# Task inputs
⟨
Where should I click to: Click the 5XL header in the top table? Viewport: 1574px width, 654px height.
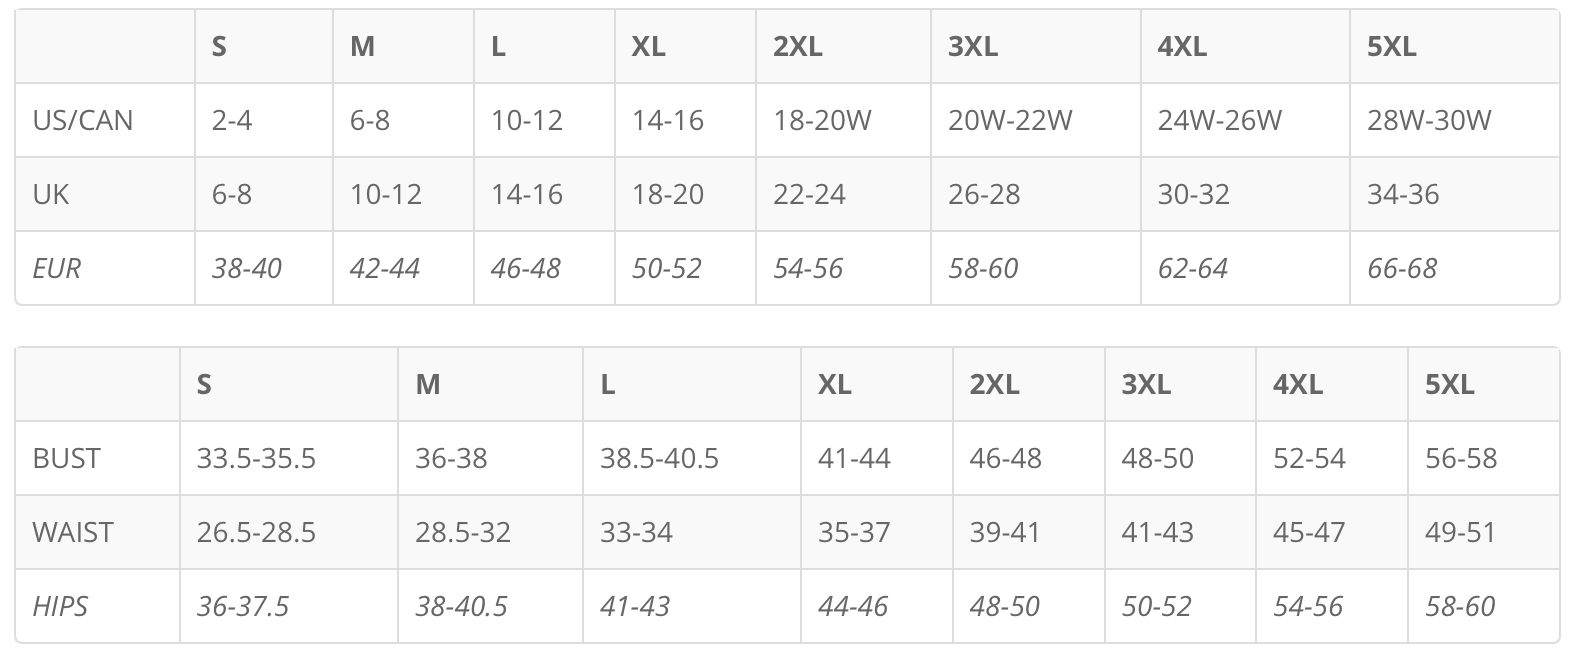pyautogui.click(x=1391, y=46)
⟩
⟨
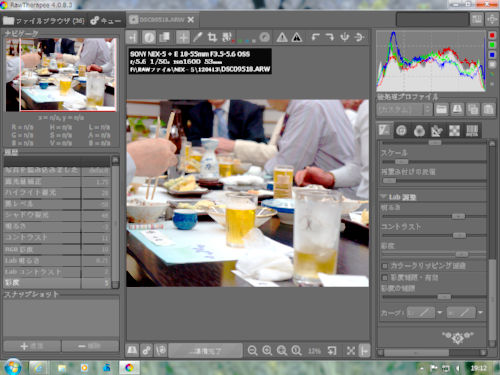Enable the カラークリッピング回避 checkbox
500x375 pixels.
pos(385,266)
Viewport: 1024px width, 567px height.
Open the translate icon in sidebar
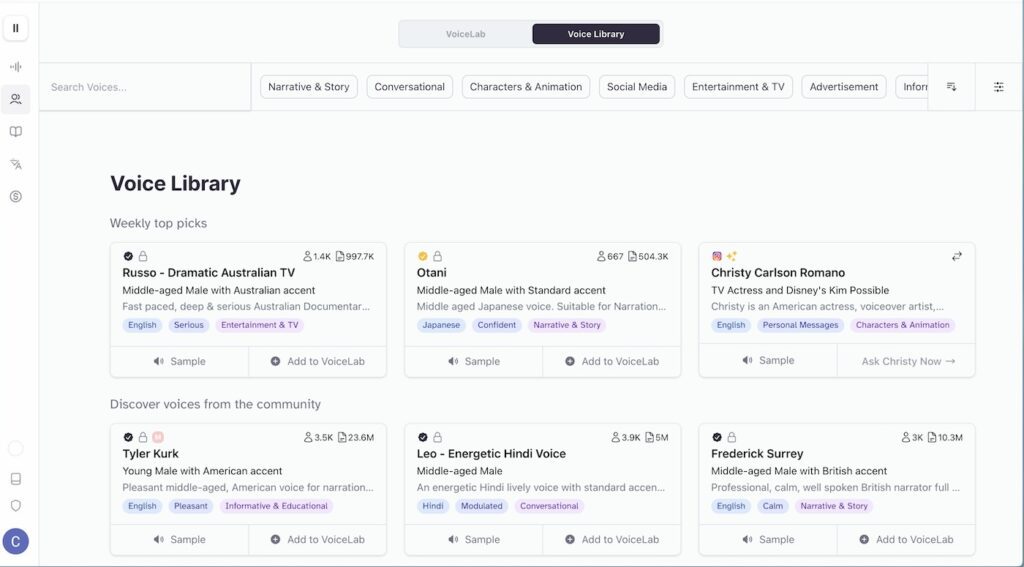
⟩
⟨
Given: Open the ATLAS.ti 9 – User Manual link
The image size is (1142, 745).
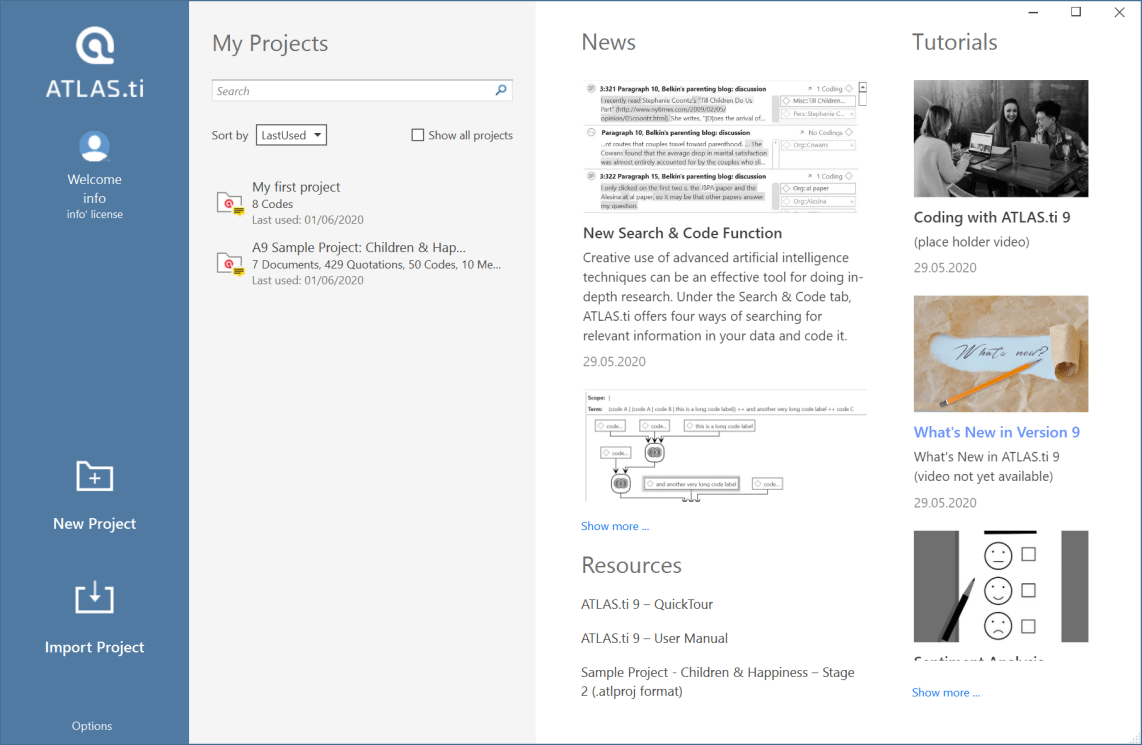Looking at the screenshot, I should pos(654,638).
⟩
# Exercise description
If the word "Open" is on a line above, return that line.

# Task result
Open the translate icon in sidebar
Given: Open the ATLAS.ti 9 – User Manual link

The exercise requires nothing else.